Start at the line containing "Click the Zenit club logo" and transcribe every line exactly through the end of the records below, and only those lines.

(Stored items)
⟨

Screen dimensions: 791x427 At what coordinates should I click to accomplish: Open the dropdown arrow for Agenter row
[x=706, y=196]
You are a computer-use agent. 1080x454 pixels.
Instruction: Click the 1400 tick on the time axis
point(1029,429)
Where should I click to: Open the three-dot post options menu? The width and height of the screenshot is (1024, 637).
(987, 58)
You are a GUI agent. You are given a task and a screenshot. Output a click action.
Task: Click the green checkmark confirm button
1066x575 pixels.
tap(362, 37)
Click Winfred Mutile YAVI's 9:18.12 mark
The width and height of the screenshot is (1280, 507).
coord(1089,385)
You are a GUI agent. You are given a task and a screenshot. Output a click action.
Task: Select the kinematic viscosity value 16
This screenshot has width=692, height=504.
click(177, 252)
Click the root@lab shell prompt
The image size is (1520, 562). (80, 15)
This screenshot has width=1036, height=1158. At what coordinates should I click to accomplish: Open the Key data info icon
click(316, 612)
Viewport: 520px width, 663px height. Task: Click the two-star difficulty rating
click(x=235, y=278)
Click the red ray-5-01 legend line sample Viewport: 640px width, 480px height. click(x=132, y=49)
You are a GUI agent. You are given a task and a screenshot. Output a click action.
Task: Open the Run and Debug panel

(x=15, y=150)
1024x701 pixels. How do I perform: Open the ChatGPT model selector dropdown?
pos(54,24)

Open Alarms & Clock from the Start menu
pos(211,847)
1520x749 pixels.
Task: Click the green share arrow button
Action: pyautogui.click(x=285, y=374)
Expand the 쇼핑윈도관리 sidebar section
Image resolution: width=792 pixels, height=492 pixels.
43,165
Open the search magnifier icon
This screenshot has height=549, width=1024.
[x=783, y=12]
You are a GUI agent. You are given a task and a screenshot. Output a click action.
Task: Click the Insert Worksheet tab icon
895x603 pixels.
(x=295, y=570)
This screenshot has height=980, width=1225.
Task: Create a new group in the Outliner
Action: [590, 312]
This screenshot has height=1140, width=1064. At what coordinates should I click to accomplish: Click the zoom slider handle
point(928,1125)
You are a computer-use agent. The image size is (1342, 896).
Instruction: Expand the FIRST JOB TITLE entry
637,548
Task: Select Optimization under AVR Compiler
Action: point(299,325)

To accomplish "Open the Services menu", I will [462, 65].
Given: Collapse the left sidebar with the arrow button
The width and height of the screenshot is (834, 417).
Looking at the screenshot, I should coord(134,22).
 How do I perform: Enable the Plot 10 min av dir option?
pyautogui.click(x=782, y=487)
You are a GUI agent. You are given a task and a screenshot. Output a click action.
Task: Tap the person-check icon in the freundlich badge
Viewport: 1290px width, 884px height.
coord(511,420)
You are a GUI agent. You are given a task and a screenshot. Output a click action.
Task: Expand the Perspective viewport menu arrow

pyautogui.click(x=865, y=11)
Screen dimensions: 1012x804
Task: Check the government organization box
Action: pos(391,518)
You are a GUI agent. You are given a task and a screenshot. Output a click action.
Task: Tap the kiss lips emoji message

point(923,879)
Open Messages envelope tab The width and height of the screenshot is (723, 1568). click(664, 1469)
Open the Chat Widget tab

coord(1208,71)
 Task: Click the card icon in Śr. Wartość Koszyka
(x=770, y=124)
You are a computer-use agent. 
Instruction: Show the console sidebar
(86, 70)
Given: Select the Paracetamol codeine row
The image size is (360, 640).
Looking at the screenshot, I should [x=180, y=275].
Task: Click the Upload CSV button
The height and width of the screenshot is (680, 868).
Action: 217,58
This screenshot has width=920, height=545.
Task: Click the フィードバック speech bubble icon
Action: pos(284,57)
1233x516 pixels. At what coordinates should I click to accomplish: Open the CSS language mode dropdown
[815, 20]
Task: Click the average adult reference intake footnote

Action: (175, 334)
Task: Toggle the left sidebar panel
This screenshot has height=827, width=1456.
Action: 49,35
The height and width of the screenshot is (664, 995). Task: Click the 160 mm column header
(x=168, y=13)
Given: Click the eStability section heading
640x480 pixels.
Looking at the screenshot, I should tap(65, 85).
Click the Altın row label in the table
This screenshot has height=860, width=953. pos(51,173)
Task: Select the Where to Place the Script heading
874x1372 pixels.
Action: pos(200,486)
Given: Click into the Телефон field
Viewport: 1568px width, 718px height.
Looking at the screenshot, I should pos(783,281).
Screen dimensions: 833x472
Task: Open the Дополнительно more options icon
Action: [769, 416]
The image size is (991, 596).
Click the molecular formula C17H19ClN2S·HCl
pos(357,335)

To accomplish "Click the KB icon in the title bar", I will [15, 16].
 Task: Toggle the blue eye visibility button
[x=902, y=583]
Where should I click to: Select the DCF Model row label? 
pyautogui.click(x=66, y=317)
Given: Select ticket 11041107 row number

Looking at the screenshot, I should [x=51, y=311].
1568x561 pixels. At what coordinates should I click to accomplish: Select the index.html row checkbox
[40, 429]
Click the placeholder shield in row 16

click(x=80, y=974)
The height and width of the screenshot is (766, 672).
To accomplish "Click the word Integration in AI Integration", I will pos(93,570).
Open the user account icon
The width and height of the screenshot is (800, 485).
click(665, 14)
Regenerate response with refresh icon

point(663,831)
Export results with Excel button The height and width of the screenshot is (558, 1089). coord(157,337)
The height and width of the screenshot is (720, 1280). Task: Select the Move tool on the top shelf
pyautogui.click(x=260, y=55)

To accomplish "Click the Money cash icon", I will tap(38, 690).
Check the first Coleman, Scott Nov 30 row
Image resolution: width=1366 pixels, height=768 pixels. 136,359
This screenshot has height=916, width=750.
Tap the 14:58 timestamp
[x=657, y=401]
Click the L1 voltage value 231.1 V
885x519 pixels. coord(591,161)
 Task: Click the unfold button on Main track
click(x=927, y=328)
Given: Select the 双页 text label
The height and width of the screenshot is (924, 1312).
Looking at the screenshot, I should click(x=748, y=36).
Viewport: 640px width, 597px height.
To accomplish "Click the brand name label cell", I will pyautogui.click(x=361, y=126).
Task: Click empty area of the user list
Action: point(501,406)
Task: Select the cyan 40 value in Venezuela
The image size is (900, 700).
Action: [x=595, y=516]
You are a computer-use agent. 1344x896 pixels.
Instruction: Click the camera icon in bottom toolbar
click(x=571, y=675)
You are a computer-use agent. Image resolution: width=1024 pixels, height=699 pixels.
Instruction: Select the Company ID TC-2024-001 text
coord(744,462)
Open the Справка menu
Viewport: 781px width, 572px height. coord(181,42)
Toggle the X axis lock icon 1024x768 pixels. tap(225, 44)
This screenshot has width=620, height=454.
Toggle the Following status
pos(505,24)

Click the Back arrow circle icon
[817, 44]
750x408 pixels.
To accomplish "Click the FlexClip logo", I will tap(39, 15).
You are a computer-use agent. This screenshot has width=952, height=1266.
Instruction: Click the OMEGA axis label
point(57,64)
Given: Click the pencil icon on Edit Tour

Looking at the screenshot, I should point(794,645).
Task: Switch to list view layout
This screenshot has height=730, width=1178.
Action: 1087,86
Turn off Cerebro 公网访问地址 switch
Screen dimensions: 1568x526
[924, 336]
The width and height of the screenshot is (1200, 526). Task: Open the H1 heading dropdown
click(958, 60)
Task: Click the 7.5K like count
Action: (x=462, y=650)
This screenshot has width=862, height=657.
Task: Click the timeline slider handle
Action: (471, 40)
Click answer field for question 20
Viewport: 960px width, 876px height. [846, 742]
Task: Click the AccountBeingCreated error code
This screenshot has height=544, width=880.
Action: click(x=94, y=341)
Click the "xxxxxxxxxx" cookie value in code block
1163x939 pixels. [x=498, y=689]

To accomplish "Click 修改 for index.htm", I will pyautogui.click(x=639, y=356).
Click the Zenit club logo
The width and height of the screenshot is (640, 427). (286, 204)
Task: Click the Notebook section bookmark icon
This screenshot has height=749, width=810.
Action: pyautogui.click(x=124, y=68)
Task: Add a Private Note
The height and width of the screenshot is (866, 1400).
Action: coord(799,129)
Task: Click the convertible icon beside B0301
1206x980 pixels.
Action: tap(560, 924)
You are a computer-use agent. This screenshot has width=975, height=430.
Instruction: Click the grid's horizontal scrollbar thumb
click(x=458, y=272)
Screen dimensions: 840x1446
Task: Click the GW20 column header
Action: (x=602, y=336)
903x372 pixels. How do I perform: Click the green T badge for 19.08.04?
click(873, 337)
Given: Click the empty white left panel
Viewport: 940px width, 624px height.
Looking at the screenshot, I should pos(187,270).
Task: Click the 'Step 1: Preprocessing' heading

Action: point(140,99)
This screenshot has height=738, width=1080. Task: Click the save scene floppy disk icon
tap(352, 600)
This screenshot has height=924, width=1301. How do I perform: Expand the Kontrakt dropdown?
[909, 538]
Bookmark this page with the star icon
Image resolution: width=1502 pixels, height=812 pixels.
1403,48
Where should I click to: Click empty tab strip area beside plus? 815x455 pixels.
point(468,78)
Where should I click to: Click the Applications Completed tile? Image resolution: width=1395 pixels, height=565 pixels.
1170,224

⟩

- [RESPONSE AREA]:
Click the Zenit club logo
The width and height of the screenshot is (640, 427). (286, 204)
Task: Click the Notebook section bookmark icon
This screenshot has height=749, width=810.
Action: pyautogui.click(x=124, y=68)
Task: Add a Private Note
The height and width of the screenshot is (866, 1400).
Action: coord(799,129)
Task: Click the convertible icon beside B0301
1206x980 pixels.
Action: tap(560, 924)
You are a computer-use agent. This screenshot has width=975, height=430.
Instruction: Click the grid's horizontal scrollbar thumb
click(x=458, y=272)
Screen dimensions: 840x1446
Task: Click the GW20 column header
Action: (x=602, y=336)
903x372 pixels. How do I perform: Click the green T badge for 19.08.04?
click(873, 337)
Given: Click the empty white left panel
Viewport: 940px width, 624px height.
Looking at the screenshot, I should pos(187,270).
Task: Click the 'Step 1: Preprocessing' heading

Action: point(140,99)
This screenshot has height=738, width=1080. Task: Click the save scene floppy disk icon
tap(352, 600)
This screenshot has height=924, width=1301. How do I perform: Expand the Kontrakt dropdown?
[909, 538]
Bookmark this page with the star icon
Image resolution: width=1502 pixels, height=812 pixels.
1403,48
Where should I click to: Click empty tab strip area beside plus? 815x455 pixels.
point(468,78)
Where should I click to: Click the Applications Completed tile? Image resolution: width=1395 pixels, height=565 pixels.
1170,224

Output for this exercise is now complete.